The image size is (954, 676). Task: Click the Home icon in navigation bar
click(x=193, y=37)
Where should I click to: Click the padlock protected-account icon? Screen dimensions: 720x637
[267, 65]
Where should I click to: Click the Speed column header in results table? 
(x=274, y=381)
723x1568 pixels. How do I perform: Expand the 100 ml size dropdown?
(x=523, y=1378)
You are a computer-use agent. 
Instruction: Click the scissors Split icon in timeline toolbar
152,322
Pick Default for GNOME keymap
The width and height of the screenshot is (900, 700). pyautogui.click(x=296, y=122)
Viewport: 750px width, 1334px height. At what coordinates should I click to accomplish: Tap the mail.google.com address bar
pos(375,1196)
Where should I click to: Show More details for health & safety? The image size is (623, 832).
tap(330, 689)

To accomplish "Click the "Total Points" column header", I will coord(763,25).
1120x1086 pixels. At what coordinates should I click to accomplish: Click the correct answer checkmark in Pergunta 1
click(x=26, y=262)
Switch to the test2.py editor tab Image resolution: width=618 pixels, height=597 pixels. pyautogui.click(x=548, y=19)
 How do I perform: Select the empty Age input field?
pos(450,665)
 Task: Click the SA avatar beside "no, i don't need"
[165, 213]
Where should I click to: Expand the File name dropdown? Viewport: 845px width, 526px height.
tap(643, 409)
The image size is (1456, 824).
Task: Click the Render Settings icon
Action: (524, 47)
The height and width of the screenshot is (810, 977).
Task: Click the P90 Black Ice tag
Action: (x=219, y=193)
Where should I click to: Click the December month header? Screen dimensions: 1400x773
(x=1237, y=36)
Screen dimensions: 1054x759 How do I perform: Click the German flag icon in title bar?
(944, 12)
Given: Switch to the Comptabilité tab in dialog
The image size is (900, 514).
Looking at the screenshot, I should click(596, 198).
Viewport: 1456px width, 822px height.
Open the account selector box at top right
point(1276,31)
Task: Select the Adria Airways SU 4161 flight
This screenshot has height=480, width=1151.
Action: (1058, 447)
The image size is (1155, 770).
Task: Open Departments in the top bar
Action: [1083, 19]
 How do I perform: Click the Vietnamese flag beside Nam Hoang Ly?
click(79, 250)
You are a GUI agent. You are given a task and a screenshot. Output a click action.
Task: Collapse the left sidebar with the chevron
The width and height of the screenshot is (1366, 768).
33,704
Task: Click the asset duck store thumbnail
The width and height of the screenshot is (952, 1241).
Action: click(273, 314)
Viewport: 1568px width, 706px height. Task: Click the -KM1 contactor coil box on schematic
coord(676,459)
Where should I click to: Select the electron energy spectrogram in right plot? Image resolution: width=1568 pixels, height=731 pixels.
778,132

= TASK ITEM =
Your answer should consist of the lines of the listing that contain "Switch", copied as they stand.

= EXERCISE SOLUTION =
Switch to the test2.py editor tab Image resolution: width=618 pixels, height=597 pixels. pyautogui.click(x=548, y=19)
Given: Switch to the Comptabilité tab in dialog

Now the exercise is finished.